Has anyone else seen this approach to Partial Fractions?

\frac{1}{x(x+1)^2}\;=\;\frac{A}{x}+\frac{B}{x+1}+\frac{C}{(x+1)^2}

Multiply through by the LCD: .1 \;=\;A(x+1)^2+Bx(x+1)+CxNow select values of x:

. . \text{Let }x = -1:\;1 \:=\:A(0) + B(0) + C(-1) \quad\Rightarrow\quad \boxed{C = -1}

. . \text{Let }x = 0:\;\;1 \:=\:A(1) + B(0) + C(0) \quad\Rightarrow\quad \boxed{A = 1}

. . \text{Let }x = 1:\;\;1 \:=\:A(4) +B(2) + C(1) \quad\Rightarrow\quad 1\:=\: (1)4 + 2B +(-1)1 \quad\Rightarrow\quad \boxed{B = -1}See? . Isn't this easier and faster?

 
Why is the demonator expansion of
$$x\left(x+1 \right)^2 $$
$$x, \ \ x+1, \ \ \left(x+1\right)^2 $$
 
When you were given this problem, did you understand what "expand this fraction" meant?
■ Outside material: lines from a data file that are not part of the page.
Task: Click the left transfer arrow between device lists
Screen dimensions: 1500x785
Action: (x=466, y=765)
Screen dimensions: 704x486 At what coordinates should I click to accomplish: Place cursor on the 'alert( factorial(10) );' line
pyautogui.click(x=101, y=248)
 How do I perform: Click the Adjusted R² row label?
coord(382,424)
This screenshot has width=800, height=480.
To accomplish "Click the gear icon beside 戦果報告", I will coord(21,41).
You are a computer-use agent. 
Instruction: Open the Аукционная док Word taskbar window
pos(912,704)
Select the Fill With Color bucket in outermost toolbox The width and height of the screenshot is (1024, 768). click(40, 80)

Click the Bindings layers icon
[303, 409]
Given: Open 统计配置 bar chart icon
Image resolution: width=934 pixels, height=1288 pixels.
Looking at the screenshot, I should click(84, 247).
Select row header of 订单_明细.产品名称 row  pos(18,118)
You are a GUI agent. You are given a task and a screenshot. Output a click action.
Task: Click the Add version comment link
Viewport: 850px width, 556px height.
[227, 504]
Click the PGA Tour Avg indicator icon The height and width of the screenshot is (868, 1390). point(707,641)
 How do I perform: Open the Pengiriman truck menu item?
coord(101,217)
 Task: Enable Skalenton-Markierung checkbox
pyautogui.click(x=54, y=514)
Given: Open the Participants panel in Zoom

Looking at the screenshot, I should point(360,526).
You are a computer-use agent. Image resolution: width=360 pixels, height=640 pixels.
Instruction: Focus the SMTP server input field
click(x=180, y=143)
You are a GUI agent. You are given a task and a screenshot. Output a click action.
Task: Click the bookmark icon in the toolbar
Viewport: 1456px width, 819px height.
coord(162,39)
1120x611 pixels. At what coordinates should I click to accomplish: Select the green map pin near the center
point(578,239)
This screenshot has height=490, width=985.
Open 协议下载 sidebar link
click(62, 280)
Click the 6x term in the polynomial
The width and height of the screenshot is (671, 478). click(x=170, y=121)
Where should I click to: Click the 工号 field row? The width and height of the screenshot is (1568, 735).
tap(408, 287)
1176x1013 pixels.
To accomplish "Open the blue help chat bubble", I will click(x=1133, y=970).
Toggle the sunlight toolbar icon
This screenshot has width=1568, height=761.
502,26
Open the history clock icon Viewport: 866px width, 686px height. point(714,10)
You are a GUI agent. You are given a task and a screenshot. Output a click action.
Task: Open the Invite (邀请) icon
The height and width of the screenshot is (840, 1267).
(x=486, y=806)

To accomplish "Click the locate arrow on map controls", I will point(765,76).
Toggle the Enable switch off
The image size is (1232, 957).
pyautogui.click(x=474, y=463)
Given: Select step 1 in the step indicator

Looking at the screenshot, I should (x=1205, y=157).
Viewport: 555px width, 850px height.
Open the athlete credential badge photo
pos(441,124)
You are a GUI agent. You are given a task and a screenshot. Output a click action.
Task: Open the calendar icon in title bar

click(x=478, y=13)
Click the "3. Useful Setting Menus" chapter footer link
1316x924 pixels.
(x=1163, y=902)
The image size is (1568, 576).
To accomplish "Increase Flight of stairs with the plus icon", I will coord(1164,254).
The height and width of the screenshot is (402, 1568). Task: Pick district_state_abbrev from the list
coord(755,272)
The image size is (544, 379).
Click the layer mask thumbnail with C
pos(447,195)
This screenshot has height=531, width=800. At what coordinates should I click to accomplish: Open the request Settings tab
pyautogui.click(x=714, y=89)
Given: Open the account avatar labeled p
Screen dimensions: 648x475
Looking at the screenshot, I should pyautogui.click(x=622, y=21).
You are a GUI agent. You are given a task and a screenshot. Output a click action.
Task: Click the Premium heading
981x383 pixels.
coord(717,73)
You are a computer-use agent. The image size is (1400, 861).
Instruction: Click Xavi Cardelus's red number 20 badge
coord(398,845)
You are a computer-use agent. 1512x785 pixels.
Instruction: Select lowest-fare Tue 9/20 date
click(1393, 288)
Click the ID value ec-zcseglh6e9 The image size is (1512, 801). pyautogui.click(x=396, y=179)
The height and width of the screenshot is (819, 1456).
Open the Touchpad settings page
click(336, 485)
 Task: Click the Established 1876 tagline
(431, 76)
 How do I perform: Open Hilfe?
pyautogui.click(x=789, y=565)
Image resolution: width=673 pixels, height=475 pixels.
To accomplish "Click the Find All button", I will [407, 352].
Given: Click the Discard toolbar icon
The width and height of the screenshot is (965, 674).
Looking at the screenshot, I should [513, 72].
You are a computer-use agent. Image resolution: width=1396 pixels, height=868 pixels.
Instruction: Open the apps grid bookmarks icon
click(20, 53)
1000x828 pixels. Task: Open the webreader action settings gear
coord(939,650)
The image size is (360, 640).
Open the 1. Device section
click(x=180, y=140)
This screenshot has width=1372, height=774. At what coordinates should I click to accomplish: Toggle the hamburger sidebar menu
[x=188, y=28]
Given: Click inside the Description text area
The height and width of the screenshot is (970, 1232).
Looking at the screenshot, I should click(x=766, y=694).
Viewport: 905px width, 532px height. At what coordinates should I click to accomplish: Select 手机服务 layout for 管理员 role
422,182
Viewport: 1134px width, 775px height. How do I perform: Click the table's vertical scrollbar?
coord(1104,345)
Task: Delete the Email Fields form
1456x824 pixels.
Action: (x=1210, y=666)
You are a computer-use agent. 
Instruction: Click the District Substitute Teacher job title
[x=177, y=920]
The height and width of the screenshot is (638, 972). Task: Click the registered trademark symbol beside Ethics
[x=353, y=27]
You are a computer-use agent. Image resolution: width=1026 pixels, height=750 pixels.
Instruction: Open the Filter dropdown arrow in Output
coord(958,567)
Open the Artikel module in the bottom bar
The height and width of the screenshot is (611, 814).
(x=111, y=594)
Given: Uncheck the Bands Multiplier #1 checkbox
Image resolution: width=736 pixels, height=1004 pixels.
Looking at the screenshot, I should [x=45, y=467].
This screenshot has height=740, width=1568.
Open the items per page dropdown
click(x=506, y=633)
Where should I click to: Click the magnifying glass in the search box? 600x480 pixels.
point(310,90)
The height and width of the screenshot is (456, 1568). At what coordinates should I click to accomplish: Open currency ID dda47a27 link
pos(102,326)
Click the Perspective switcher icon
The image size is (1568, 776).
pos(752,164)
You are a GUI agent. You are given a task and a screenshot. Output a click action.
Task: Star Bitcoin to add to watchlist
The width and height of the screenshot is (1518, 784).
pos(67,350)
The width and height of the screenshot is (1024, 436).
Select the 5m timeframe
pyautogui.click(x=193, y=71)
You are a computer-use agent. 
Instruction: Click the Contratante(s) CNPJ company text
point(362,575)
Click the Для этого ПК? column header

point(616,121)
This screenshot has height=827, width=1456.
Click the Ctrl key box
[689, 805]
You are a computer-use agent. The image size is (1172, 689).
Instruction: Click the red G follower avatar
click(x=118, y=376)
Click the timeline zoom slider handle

That is, had you been given instruction is "partial fractions"?
 
this was never covered in class i just have textbook examples and forums
 
When I was a student in Precalculus/Calc II, we were given various forms for partial fraction decomposition without proof:

Suppose $P(x)$ is a polynomial whose degree is less than that of $Q(x)$.

Case I: Nonrepeated Linear Factors

$$\frac{P(x)}{Q(x)}=\frac{P(x)}{\prod\limits_{i=1}^{n}(a_ix+b_i)}=\sum_{i=1}^{n}\left(\frac{C_i}{a_ix+b_i}\right)$$

Case II: Repeated Linear Factors

$$\frac{P(x)}{Q(x)}=\frac{P(x)}{(ax+b)^n}=\sum_{i=1}^{n}\left(\frac{C_i}{(ax+b)^i}\right)$$

Combining the Cases: When the denominator $Q(x)$ contains distinct as well as repeated linear factors, then we combine the two above cases.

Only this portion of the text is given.